» **Your instructions**: Once every line below has been checked for "with", give only the number of lines that have it.
*** Opening of Input for this task ***
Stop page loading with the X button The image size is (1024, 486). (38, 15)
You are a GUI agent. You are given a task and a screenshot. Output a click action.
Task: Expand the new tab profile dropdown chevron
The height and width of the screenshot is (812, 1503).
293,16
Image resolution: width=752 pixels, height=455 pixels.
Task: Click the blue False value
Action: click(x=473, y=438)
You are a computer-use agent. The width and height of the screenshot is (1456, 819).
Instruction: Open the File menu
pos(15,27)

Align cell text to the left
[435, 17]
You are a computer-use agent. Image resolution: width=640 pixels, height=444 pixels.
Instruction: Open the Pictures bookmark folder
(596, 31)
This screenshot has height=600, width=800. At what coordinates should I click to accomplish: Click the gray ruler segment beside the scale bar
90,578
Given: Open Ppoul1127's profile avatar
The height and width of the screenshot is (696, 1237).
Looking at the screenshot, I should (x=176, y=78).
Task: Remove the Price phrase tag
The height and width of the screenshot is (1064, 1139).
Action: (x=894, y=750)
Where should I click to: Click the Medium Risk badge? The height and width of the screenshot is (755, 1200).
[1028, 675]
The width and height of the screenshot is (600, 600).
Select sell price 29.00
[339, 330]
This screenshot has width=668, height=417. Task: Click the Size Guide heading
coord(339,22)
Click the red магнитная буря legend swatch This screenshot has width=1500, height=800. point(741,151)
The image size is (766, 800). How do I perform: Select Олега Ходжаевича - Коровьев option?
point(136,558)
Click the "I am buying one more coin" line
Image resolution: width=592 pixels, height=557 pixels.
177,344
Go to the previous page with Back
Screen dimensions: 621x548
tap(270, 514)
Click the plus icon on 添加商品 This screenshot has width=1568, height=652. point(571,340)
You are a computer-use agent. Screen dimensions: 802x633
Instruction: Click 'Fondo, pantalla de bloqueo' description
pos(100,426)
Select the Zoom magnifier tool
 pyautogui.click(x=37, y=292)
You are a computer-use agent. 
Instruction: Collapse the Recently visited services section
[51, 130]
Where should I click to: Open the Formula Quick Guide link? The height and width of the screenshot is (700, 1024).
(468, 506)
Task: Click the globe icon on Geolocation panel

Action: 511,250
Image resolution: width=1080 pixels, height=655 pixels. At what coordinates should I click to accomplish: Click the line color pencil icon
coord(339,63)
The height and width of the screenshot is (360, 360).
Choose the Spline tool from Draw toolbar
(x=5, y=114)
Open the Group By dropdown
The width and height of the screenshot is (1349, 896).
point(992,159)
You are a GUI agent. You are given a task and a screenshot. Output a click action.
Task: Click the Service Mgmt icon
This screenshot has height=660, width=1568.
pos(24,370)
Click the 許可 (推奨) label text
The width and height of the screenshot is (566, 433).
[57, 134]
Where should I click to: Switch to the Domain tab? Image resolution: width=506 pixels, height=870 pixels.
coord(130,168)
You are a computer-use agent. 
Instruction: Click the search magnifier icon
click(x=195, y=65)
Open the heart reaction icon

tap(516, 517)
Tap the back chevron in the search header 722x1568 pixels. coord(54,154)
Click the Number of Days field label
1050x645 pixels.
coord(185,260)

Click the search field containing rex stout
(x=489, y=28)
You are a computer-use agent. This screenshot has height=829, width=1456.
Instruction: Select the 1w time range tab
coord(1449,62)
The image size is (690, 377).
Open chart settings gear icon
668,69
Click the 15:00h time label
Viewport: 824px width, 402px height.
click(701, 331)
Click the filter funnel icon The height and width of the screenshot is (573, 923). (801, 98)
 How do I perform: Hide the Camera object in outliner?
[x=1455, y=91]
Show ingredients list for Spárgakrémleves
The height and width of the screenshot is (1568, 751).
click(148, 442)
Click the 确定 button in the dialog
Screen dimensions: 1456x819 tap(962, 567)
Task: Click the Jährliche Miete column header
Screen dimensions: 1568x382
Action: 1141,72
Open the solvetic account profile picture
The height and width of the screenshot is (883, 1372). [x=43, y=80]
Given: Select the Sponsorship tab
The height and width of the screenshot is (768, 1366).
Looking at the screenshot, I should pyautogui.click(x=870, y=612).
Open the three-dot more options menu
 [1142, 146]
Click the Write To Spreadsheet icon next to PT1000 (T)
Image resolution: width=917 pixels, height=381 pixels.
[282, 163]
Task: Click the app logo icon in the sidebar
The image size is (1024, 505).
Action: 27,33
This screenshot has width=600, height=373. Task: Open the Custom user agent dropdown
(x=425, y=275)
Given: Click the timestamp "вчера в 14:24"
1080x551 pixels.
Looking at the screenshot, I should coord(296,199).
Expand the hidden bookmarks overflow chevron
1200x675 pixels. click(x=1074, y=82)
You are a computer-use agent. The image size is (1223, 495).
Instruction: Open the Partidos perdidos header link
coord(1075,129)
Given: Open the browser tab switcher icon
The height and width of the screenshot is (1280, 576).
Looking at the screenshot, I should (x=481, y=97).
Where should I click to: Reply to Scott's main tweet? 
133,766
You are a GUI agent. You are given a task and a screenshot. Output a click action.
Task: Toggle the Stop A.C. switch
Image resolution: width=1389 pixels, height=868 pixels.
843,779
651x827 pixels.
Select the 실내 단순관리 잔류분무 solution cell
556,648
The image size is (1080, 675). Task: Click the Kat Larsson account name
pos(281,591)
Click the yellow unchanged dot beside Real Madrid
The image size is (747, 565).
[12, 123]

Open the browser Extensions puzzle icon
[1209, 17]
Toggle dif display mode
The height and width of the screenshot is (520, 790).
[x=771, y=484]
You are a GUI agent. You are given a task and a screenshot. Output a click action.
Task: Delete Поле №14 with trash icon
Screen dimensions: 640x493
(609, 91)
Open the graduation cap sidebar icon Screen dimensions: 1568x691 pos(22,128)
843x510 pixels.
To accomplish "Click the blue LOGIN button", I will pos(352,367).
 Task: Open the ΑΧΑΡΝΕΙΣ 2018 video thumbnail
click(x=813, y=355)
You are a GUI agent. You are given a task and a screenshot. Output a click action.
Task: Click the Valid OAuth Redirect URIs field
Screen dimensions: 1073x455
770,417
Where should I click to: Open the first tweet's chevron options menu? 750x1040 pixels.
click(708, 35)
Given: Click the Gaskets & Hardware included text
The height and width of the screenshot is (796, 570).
*** Close of Input for this task ***
» **Exercise solution**: 3